Era un Dublín con lluvia de viernes, era la librería de Dame street, era una tarde de libros en el año que estrenaba la segunda década del siglo. The Grand Design había salido recientemente con gran pompa; el autor, Hawking, científico superstar había hecho su promoción en plasma y en su icónico trono de ruedas aventurando un paso más hacia la conquista de los secretos del universo.
Entré en la librería saludando al vendedor, viejo conocido de verme cada viernes encerrarme después del trabajo durante una hora en su templo antes de salir al mundo pelirrojo de pintas, amores y bohemia literaria. Estaba ansioso de adquirir el Gran Diseño y me abalancé al mismo, edición cuidada de papel y fotografía, para entrar a fondo desde un vistazo al prólogo.
Al acabar los primeros párrafos la decepción no pudo ser mayor. Miré al techo ahogando un taco monosilábico en inglés. Nuestro admirado héroe abría el texto valentón con una declaración de intenciones para introducir su modelo de diseño-sin-diseñador. Comenzaba con un acta de defunción tan caprichosa como falsa: “La filosofía ha muerto”. Y había muerto porque los filósofos no se habían reciclado, actualizado, en fin, estudiado tanto como él como para merecer, no ya un puesto de trabajo, sino un estatus en el mundo actual, posmoderno, positivista y ecuacional. Y se quedaba tan ancho, sin advertir que tal afirmación es filosófica, no científica. Postulaba que ellos, él, sobre todo él, debería encabezar una comunidad de Nueva Élite del Saber sustituyendo y relevando a grupos de sabios dominantes por siglos.
Esta frase gravísima pasó muy desapercibida para el gran público al elegir éste la famosa “Dios no es necesario para explicar el origen y funcionamiento del universo”. Hipótesis que habríamos aceptado para la discusión, con ambigüedad deísta e intención atea.
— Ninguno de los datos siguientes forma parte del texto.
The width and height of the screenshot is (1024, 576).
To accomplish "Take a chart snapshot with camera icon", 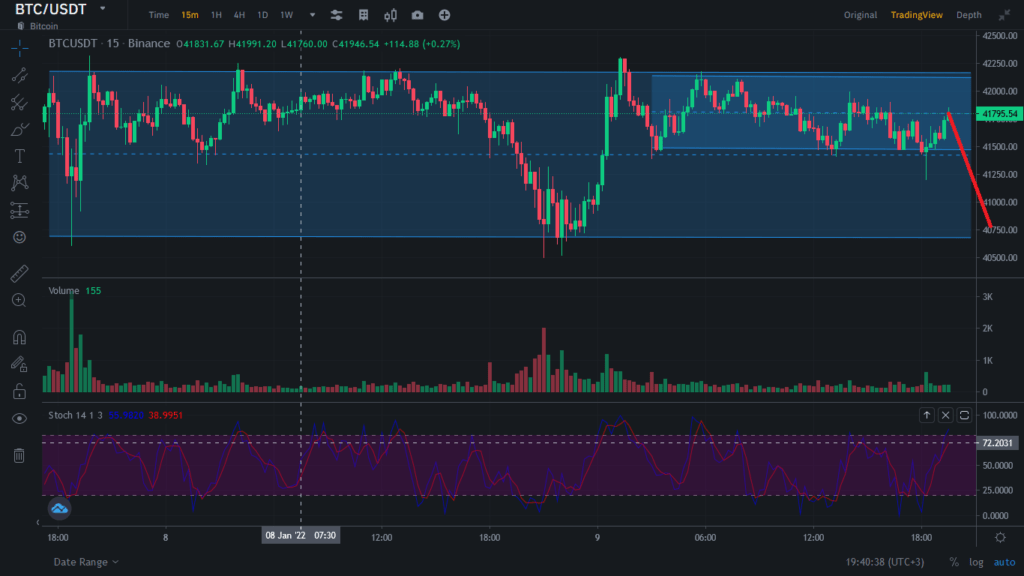I will tap(417, 15).
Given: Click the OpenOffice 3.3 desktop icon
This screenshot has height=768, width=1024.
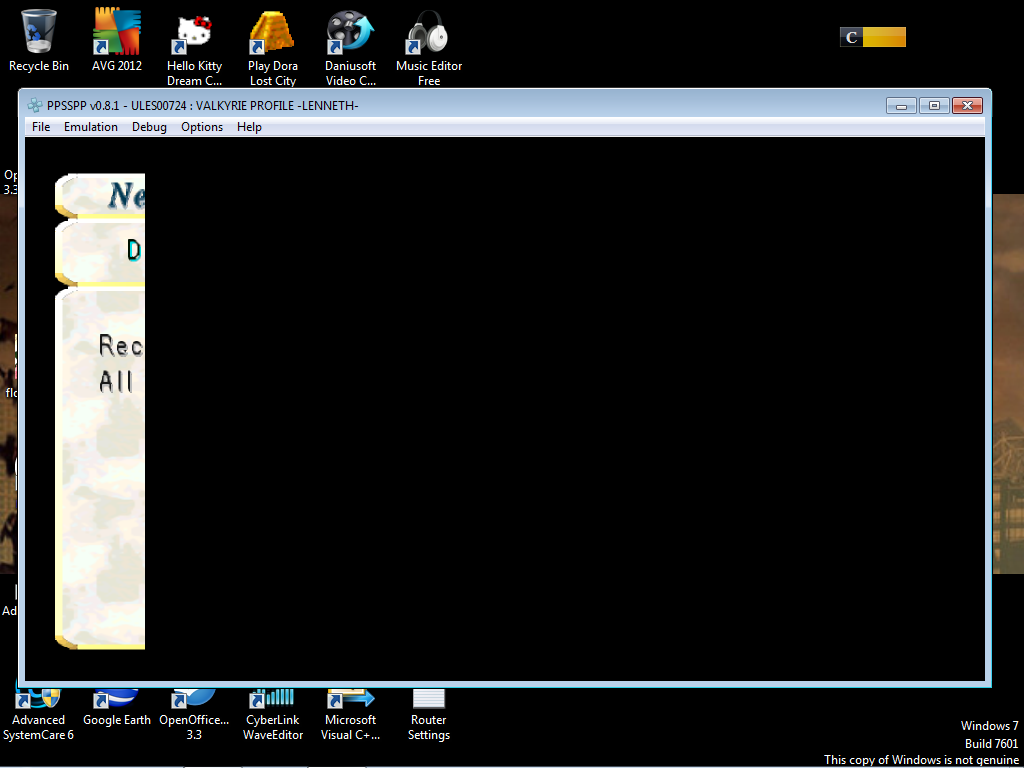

En todo caso otra especulación filosófica y mucho menos grave que el acta de defunción anteriormente citada.
Compré el texto, en todo caso, como admirador del científico, pero me fui decepcionado por el mal de la soberbia. Los grandes estudiosos del juego de la Vida, señores de la Realidad siempre se topan ineludiblemente con un tema: Dios, Primera Causa, como lo queramos llamar. Y cuando llegan al ocaso, la mayoría caen. Caen por una cuestión de vanidad o soberbia, así de claro. Aparte de la imposibilidad de cambiar el chip del pensamiento desde la causa-efecto empírica hacia la necesaria especulación, se une el amor propio y destino de toda una biografía y su obra.
Entonces piensan decidir si matamos a Dios con cláusulas de infinitos o si lo dejamos como inteligencia y misterio. Stephen optó por aniquilar una forma de pensar. Opción errónea por no reconocer algo obvio: ni sabemos ni sabremos. Si hubiera elegido a un modelo como es Sócrates y hubiera plagiado su gran verdad del solo-sé-que-nada-sé, mi admirado Hawking hubiera reconocido nuestra condición y habría triunfado dando el mejor sitio a su labor. Frase fundamental que, en todo caso, no es humilde pues sabemos que continúa en “y eso me hace superior al resto de los hombres que ni siquiera saben que no saben”.
Hawking se quedó en estos últimos, desgraciadamente. Admiramos su trabajo, respetamos su esfuerzo, alabamos su superación. Sócrates y lo siento. Admiramos su talento, reconocemos su superación, amamos su pasión pero denunciamos su soberbia. Descanse en paz y, vaya donde vaya, se encontrará con un filósofo que se lo explicará mucho mejor que yo, pues esta raza habita en todos los limbos.